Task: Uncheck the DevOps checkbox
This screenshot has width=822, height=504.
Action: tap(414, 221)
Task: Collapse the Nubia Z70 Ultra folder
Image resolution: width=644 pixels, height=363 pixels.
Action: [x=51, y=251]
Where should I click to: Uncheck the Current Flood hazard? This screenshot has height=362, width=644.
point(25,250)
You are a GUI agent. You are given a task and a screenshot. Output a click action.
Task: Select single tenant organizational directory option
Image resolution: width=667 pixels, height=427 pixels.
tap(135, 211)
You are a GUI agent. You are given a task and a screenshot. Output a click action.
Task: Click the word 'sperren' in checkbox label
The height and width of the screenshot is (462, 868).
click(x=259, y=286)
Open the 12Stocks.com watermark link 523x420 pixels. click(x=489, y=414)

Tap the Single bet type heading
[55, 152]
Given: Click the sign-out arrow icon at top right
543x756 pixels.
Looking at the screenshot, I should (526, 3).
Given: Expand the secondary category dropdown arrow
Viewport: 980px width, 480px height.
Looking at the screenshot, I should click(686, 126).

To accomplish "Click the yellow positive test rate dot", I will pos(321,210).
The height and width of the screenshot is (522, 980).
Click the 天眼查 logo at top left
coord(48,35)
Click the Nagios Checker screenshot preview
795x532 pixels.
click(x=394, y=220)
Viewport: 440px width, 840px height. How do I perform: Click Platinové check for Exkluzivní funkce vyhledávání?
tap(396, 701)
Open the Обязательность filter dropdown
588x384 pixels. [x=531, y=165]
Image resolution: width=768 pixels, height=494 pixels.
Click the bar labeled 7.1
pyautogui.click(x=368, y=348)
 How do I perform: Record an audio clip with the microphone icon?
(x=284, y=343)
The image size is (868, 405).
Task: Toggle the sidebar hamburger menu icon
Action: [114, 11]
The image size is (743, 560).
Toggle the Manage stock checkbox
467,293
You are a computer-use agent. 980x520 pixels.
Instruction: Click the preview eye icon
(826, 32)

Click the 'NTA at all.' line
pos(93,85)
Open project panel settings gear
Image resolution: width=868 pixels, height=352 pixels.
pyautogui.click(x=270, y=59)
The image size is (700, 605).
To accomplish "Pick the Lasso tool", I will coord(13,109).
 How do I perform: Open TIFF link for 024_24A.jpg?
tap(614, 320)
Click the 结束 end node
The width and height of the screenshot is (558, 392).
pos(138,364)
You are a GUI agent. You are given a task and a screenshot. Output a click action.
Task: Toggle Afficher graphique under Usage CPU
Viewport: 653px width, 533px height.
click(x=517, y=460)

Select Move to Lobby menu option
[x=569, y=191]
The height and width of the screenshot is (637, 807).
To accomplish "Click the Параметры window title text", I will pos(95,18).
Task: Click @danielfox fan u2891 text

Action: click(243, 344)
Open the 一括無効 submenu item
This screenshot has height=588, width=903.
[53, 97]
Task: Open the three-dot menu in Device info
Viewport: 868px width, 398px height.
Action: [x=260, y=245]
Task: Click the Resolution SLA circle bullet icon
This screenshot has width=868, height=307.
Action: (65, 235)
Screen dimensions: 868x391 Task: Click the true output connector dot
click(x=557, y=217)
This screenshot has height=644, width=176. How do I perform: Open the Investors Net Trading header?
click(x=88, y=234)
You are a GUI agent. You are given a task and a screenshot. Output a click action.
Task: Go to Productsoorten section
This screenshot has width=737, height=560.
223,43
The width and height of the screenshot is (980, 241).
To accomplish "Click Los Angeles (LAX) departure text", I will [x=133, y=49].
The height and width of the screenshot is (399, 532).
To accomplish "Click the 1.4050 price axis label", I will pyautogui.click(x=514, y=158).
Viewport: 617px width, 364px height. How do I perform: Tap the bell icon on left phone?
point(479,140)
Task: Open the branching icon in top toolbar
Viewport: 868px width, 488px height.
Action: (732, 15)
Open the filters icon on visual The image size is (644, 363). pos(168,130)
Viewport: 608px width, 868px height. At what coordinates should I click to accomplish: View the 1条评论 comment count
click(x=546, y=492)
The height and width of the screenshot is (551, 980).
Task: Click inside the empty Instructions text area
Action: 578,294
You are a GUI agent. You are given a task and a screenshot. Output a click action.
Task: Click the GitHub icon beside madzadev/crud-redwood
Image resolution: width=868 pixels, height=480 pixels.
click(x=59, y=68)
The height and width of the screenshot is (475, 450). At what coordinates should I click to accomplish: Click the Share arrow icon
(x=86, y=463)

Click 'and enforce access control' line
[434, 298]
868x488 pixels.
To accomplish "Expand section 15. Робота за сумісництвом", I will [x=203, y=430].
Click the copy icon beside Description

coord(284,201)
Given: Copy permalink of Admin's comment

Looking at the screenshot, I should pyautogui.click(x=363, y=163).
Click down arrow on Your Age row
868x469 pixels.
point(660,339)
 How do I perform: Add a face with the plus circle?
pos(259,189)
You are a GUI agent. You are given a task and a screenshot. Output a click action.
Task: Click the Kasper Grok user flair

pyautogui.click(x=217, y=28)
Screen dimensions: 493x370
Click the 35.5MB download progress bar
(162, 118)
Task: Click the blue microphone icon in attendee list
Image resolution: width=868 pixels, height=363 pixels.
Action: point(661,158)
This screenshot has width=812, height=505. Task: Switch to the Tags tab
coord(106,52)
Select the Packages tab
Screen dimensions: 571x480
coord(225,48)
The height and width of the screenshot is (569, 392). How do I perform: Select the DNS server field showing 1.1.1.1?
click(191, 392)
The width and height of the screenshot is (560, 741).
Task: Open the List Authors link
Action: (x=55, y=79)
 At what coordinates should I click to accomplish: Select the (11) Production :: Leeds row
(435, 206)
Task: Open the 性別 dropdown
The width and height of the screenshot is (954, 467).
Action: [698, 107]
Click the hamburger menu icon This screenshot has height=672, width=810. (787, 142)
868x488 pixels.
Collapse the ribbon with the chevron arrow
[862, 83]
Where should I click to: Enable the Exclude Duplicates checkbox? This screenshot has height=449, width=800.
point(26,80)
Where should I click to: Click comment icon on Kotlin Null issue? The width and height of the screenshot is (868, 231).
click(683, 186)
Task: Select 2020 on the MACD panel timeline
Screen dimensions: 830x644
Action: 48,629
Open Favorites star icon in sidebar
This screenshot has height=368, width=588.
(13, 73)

——————

Aim of the task: Repeat, exactly as they stand above, the lines from the line with "This screenshot has width=822, height=504." to the line with "Task: Click the word", both lines included.

Answer to this exercise:
This screenshot has width=822, height=504.
Action: tap(414, 221)
Task: Collapse the Nubia Z70 Ultra folder
Image resolution: width=644 pixels, height=363 pixels.
Action: [x=51, y=251]
Where should I click to: Uncheck the Current Flood hazard? This screenshot has height=362, width=644.
point(25,250)
You are a GUI agent. You are given a task and a screenshot. Output a click action.
Task: Select single tenant organizational directory option
Image resolution: width=667 pixels, height=427 pixels.
tap(135, 211)
You are a GUI agent. You are given a task and a screenshot. Output a click action.
Task: Click the word 'sperren' in checkbox label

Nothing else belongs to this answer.